RECORDS FOR THIS EXERCISE:
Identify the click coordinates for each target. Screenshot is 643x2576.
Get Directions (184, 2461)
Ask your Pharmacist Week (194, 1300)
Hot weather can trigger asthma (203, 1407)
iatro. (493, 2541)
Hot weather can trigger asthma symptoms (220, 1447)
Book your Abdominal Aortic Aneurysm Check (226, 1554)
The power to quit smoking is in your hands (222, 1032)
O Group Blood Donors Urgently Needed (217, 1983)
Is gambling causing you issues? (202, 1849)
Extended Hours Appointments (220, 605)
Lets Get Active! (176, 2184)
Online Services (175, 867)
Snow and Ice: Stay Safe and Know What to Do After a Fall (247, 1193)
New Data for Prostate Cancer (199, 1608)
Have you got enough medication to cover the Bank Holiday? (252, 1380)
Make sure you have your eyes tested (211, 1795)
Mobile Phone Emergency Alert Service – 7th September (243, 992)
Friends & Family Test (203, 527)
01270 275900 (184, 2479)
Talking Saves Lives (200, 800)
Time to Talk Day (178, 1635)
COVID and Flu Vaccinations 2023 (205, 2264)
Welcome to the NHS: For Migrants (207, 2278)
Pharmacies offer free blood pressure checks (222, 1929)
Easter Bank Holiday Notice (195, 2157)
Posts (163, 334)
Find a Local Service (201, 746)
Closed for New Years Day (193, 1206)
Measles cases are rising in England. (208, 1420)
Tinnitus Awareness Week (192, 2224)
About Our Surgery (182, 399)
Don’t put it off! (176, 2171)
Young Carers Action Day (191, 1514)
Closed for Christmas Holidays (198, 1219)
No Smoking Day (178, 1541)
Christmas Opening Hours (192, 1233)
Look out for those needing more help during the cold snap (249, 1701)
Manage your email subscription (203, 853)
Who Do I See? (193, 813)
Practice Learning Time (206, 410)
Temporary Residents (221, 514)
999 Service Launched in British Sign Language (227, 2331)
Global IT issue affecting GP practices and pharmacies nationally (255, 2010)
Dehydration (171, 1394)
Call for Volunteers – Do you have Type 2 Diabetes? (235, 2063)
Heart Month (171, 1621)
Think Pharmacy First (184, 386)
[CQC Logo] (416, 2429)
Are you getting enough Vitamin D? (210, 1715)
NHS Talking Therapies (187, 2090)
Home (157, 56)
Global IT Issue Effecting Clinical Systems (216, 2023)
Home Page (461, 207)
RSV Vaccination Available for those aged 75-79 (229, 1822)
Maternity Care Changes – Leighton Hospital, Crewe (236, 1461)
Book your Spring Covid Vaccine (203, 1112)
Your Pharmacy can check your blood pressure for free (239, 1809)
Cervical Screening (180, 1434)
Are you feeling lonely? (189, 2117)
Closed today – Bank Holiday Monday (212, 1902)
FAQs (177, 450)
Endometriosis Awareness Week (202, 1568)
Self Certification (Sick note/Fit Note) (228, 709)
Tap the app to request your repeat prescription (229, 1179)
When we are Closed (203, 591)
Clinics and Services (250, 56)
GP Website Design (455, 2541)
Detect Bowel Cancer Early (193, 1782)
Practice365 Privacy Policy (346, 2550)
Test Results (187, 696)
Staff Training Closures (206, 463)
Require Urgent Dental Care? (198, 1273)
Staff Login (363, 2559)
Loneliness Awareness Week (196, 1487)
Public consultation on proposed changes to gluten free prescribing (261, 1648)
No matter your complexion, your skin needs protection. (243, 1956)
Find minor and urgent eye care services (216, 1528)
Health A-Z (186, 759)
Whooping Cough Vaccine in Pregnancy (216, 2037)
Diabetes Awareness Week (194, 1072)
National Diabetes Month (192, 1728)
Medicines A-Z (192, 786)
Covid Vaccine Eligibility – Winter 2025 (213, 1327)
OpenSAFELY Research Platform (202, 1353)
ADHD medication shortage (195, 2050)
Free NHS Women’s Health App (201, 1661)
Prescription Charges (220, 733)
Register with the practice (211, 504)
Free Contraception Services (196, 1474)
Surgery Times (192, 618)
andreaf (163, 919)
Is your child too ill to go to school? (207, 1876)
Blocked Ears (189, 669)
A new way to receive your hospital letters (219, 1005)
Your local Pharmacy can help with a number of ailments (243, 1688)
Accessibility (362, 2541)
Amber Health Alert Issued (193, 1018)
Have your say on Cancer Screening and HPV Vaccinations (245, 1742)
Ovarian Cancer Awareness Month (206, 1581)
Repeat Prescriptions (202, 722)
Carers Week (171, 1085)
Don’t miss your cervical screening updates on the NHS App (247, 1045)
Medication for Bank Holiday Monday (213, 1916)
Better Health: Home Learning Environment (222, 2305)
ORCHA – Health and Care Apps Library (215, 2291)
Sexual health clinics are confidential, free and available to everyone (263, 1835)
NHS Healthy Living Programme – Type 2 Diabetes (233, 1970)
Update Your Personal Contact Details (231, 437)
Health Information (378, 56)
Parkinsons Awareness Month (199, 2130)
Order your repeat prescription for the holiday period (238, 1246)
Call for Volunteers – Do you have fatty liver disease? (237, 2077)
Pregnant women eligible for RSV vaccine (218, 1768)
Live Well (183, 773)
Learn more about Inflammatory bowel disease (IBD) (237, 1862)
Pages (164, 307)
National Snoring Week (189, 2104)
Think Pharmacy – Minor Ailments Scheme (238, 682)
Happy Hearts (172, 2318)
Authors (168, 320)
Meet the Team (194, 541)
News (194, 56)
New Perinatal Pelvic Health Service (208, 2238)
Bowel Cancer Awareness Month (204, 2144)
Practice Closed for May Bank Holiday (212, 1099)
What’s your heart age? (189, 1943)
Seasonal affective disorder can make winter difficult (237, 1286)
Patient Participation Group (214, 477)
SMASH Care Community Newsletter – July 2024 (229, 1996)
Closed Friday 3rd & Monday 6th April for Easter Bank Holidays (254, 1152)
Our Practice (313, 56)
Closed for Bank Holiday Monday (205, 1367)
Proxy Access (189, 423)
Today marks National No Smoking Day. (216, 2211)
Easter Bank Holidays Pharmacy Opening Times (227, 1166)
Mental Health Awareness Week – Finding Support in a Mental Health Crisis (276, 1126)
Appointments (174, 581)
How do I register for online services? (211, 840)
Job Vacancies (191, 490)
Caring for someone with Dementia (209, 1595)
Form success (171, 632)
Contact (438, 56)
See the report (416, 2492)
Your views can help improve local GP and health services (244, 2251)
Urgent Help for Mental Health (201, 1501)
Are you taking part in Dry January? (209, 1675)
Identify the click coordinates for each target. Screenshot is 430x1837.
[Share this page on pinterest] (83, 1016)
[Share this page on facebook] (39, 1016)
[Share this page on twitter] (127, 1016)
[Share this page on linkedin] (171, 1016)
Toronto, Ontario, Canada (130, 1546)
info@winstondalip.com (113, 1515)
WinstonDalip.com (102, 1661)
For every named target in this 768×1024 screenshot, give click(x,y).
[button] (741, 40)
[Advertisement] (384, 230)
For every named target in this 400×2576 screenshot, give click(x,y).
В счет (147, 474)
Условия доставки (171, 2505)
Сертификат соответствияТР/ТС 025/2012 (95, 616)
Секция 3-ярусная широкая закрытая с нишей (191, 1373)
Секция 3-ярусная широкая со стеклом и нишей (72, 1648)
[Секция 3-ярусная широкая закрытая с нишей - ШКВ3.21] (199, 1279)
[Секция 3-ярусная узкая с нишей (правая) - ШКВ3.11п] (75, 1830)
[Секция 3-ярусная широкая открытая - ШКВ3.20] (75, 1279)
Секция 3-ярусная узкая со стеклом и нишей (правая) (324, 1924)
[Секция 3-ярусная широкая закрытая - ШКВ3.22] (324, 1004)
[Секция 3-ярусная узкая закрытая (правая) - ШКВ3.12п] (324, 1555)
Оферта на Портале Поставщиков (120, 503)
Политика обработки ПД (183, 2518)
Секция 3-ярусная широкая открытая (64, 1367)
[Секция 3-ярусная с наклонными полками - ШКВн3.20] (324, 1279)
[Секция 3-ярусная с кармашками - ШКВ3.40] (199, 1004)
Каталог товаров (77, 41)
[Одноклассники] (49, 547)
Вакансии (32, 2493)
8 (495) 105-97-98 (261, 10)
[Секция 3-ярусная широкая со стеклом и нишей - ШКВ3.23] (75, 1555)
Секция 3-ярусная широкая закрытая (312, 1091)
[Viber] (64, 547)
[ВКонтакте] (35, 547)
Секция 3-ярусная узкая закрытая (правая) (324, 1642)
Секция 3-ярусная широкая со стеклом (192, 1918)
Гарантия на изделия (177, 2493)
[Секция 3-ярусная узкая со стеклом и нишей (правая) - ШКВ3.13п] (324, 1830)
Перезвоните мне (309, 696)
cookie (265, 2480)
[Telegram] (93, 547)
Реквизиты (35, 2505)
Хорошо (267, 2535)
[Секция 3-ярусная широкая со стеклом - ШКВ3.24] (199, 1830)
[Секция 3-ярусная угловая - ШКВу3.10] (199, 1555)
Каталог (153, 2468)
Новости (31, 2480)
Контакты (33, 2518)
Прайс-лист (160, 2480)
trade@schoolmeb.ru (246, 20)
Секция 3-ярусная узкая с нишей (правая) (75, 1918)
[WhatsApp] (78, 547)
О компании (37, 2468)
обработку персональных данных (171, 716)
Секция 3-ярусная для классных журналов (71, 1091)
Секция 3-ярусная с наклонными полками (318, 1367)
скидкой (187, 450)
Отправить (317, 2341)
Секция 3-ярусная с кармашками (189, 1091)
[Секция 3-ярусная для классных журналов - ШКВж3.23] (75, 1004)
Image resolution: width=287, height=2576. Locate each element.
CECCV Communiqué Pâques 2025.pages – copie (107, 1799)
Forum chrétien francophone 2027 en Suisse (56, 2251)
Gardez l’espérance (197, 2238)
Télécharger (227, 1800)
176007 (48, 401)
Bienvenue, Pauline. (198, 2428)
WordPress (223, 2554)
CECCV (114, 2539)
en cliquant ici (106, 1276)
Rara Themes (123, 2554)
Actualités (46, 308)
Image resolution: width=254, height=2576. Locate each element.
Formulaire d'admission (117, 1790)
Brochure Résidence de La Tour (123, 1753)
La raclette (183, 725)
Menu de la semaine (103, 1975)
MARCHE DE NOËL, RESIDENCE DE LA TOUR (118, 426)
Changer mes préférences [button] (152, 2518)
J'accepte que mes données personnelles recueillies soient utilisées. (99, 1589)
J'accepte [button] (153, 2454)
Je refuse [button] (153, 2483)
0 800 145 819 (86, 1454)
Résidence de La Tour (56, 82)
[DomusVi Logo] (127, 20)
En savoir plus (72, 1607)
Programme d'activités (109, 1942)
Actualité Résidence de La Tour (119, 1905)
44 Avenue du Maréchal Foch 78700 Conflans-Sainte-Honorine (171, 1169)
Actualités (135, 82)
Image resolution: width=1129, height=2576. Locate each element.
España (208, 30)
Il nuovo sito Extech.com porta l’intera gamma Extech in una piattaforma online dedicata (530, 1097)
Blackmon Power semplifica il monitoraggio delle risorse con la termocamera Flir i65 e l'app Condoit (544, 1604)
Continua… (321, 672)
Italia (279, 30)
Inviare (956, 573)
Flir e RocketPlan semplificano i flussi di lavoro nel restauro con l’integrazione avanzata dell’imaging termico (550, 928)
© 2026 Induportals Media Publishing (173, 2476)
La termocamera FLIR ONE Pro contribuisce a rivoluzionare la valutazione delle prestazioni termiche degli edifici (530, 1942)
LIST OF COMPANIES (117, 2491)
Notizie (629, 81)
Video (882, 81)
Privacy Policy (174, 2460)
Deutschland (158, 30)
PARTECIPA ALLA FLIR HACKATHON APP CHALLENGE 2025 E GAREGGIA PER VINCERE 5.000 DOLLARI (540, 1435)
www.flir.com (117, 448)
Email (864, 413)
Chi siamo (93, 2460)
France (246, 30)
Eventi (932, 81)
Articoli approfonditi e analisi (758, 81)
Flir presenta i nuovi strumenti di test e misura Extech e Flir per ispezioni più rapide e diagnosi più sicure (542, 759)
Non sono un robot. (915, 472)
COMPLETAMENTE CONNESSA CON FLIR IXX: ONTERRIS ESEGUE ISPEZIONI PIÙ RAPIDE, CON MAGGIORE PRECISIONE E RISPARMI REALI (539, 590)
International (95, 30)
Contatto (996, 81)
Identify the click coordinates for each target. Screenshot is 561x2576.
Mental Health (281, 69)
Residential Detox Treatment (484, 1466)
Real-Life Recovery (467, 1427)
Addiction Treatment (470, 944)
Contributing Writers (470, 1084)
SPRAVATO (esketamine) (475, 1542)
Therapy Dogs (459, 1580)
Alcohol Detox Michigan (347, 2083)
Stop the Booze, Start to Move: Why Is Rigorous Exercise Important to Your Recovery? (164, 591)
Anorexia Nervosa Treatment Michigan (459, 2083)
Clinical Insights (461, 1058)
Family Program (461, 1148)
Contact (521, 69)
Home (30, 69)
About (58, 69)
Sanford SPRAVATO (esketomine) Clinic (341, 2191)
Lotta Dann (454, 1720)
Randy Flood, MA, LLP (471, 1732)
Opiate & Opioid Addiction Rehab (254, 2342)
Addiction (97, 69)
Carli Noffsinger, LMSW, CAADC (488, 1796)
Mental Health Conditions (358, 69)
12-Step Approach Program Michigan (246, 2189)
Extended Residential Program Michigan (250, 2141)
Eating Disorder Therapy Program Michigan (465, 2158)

TO DO: Where the line with "Young Carers Action Day (191, 1514)" ends, your copy should end too; please return exactly the lines from the first line of the data through it.

ANSWER SECTION:
Identify the click coordinates for each target. Screenshot is 643x2576.
Get Directions (184, 2461)
Ask your Pharmacist Week (194, 1300)
Hot weather can trigger asthma (203, 1407)
iatro. (493, 2541)
Hot weather can trigger asthma symptoms (220, 1447)
Book your Abdominal Aortic Aneurysm Check (226, 1554)
The power to quit smoking is in your hands (222, 1032)
O Group Blood Donors Urgently Needed (217, 1983)
Is gambling causing you issues? (202, 1849)
Extended Hours Appointments (220, 605)
Lets Get Active! (176, 2184)
Online Services (175, 867)
Snow and Ice: Stay Safe and Know What to Do After a Fall (247, 1193)
New Data for Prostate Cancer (199, 1608)
Have you got enough medication to cover the Bank Holiday? (252, 1380)
Make sure you have your eyes tested (211, 1795)
Mobile Phone Emergency Alert Service – 7th September (243, 992)
Friends & Family Test (203, 527)
01270 275900 (184, 2479)
Talking Saves Lives (200, 800)
Time to Talk Day (178, 1635)
COVID and Flu Vaccinations 2023 (205, 2264)
Welcome to the NHS: For Migrants (207, 2278)
Pharmacies offer free blood pressure checks (222, 1929)
Easter Bank Holiday Notice (195, 2157)
Posts (163, 334)
Find a Local Service (201, 746)
Closed for New Years Day (193, 1206)
Measles cases are rising in England. (208, 1420)
Tinnitus Awareness Week (192, 2224)
About Our Surgery (182, 399)
Don’t put it off! (176, 2171)
Young Carers Action Day (191, 1514)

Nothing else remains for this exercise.